Margo, a Glasgow GP,
was adopted at a few days old and has now arranged to meet the sister
of her birth mother in order to find out more about her background.
This leads Margo into dark territory among Glasgow’s heroin
addicts, sex workers and also sparks some very sinister threats to
her personally.
Mina, as always,
writes very well, but overall I found the book rather unsatisfactory.
It opens with a long passage in which Margo, is waiting to meet her
birth mother’s siter, who is very late. A lot of pages pass before
she finally appears, which rather sets the tone of the book, in which
not much happens for pretty long periods. There’s a great deal of
atmospheric scene-setting and exploration of Margo’s internal
state, which Denise Mina does exceptionally well, of course, and a
very good, insightful and compassionate portrait of the life of sex
workers and people’s attitudes to them, but it’s all within a
structure which didn’t really work for me.
It turns out that
Margo’s mother was an addict and a sex worker who was murdered.

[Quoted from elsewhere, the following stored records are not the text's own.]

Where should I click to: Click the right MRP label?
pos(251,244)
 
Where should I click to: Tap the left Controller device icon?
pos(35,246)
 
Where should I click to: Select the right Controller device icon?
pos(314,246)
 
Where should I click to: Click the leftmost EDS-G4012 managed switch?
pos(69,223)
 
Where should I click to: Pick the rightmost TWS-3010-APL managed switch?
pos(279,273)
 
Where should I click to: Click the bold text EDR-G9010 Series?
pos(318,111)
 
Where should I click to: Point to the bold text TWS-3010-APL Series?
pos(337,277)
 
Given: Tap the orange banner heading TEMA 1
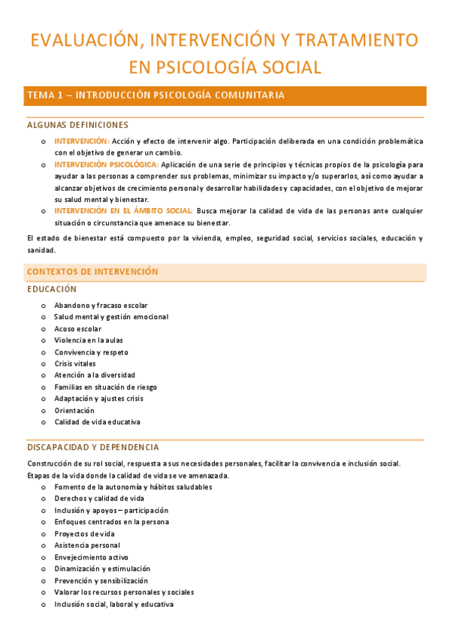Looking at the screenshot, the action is tap(156, 95).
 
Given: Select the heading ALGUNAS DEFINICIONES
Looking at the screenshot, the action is tap(77, 125).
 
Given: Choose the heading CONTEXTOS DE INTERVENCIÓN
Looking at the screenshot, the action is tap(92, 271).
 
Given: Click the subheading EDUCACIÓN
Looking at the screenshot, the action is tap(52, 289).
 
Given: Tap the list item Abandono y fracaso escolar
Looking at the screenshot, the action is tap(101, 305).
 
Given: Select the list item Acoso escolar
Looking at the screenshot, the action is tap(77, 329).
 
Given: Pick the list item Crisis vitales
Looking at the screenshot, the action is tap(75, 364).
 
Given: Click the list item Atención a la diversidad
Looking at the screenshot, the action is tap(95, 376).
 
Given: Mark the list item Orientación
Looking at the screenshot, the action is tap(74, 411).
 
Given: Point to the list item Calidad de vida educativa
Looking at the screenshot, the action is tap(97, 422).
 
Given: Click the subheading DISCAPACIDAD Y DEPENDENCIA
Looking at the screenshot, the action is tap(92, 447).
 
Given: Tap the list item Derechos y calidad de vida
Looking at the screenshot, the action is tap(99, 498).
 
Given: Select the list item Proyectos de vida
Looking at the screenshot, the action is tap(84, 533).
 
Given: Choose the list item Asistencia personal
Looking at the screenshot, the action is tap(87, 545).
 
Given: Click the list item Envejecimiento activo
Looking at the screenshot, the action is tap(91, 557).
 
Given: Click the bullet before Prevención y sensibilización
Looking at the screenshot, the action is tap(43, 581).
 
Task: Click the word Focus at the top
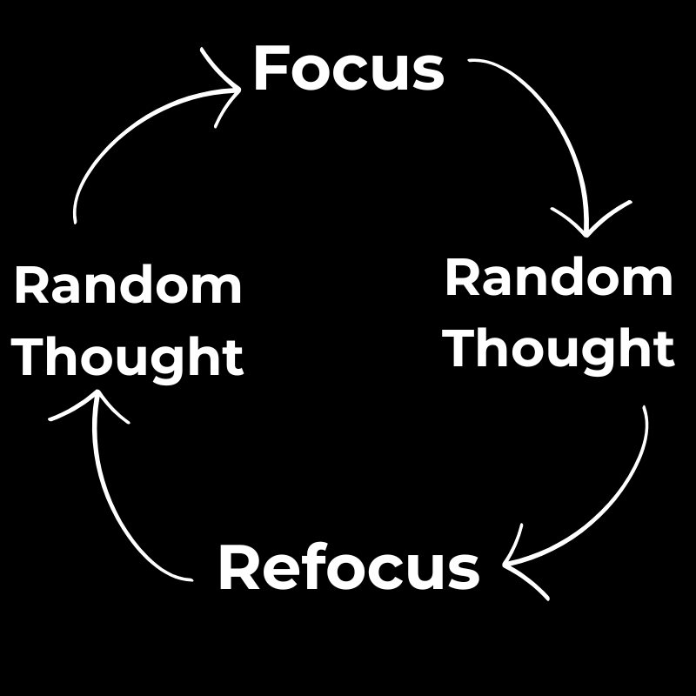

Gradually it emerges that someone is stalking Margo and that they
know a great deal about her mother’s killing. This too is quite
well done, but there are so many other fragmented plot strands that
the whole thing seemed a bit of a mess to me. There’s an unrelated
story about a friend in an abusive relationship, which may be
intended to illustrate aspects of the main story but to me just
seemed to be a major distraction. There are some red herrings which
didn’t really convince at all and, frankly, I found it a bit of a
mess.
I’m sorry to be
critical of a very fine writer whose work I usually love, but I can
only give this one a very qualified recommendation.